**WHAT TO DO:**
a. According to the patch, when does the repair fix the on-disk metadata instead of working on the inode incore, and what does it do afterward?
b. List every header file that the patch includes from the scrub directory.

**TEXT BLOCK:**
Re: [PATCH 3/6] xfs: repair inode records

Dave Chinner <david@xxxxxxxxxxxxx> · Wed, 9 Aug 2023 18:42:58 +1000

On Thu, Jul 27, 2023 at 03:32:53PM -0700, Darrick J. Wong wrote:
> From: Darrick J. Wong <djwong@xxxxxxxxxx>
> 
> If an inode is so badly damaged that it cannot be loaded into the cache,
> fix the ondisk metadata and try again.  If there /is/ a cached inode,
> fix any problems and apply any optimizations that can be solved incore.
> 
> Signed-off-by: Darrick J. Wong <djwong@xxxxxxxxxx>
.....
> diff --git a/fs/xfs/scrub/inode_repair.c b/fs/xfs/scrub/inode_repair.c
> new file mode 100644
> index 0000000000000..952832e9fd029
> --- /dev/null
> +++ b/fs/xfs/scrub/inode_repair.c
> @@ -0,0 +1,763 @@
> +// SPDX-License-Identifier: GPL-2.0-or-later
> +/*
> + * Copyright (C) 2018-2023 Oracle.  All Rights Reserved.
> + * Author: Darrick J. Wong <djwong@xxxxxxxxxx>
> + */
> +#include "xfs.h"
> +#include "xfs_fs.h"
> +#include "xfs_shared.h"
> +#include "xfs_format.h"
> +#include "xfs_trans_resv.h"
> +#include "xfs_mount.h"
> +#include "xfs_defer.h"
> +#include "xfs_btree.h"
> +#include "xfs_bit.h"
> +#include "xfs_log_format.h"
> +#include "xfs_trans.h"
> +#include "xfs_sb.h"
> +#include "xfs_inode.h"
> +#include "xfs_icache.h"
> +#include "xfs_inode_buf.h"
> +#include "xfs_inode_fork.h"
> +#include "xfs_ialloc.h"
> +#include "xfs_da_format.h"
> +#include "xfs_reflink.h"
> +#include "xfs_rmap.h"
> +#include "xfs_bmap.h"
> +#include "xfs_bmap_util.h"
> +#include "xfs_dir2.h"
> +#include "xfs_dir2_priv.h"
> +#include "xfs_quota_defs.h"
> +#include "xfs_quota.h"
> +#include "xfs_ag.h"
> +#include "scrub/xfs_scrub.h"
> +#include "scrub/scrub.h"
> +#include "scrub/common.h"
> +#include "scrub/btree.h"
> +#include "scrub/trace.h"
> +#include "scrub/repair.h"

**SUPPLIED RECORDS:**

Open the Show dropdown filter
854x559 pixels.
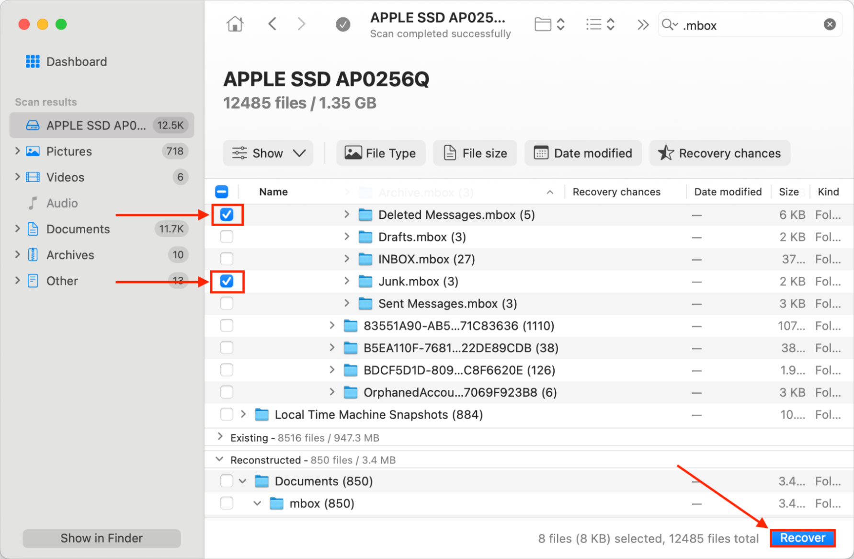[268, 153]
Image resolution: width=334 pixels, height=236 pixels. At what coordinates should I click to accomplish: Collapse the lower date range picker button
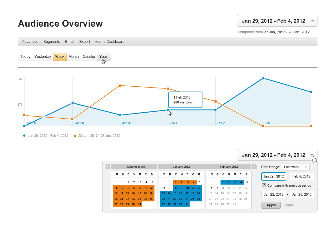click(x=277, y=155)
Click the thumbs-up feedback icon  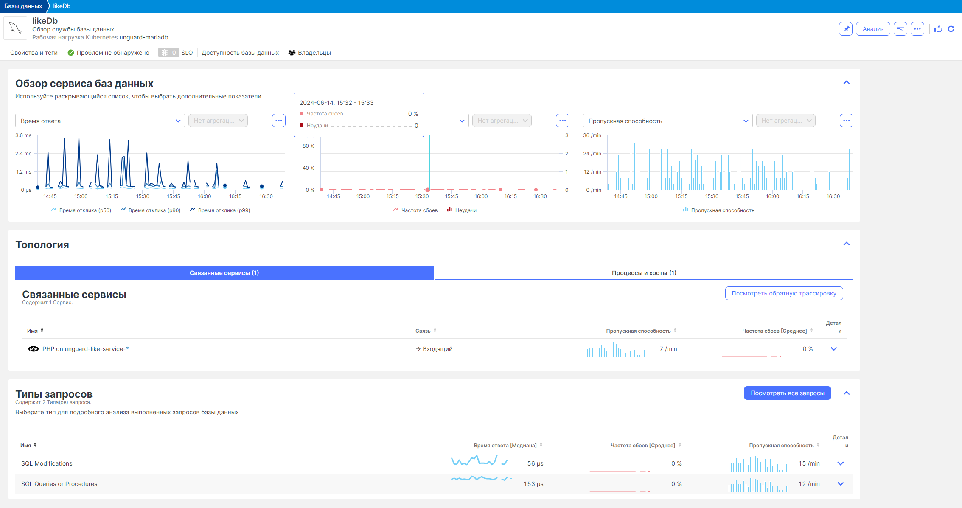pyautogui.click(x=938, y=29)
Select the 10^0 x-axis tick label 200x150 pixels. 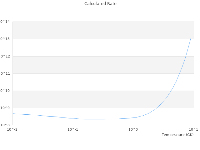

**EXERCISE SOLUTIONS:**
a. It fixes the on-disk metadata when an inode is so badly damaged that it cannot be loaded into the cache, and then it tries again. If there is a cached inode, it instead fixes any problems and applies any optimizations that can be solved incore.

b.
- scrub/xfs_scrub.h
- scrub/scrub.h
- scrub/common.h
- scrub/btree.h
- scrub/trace.h
- scrub/repair.h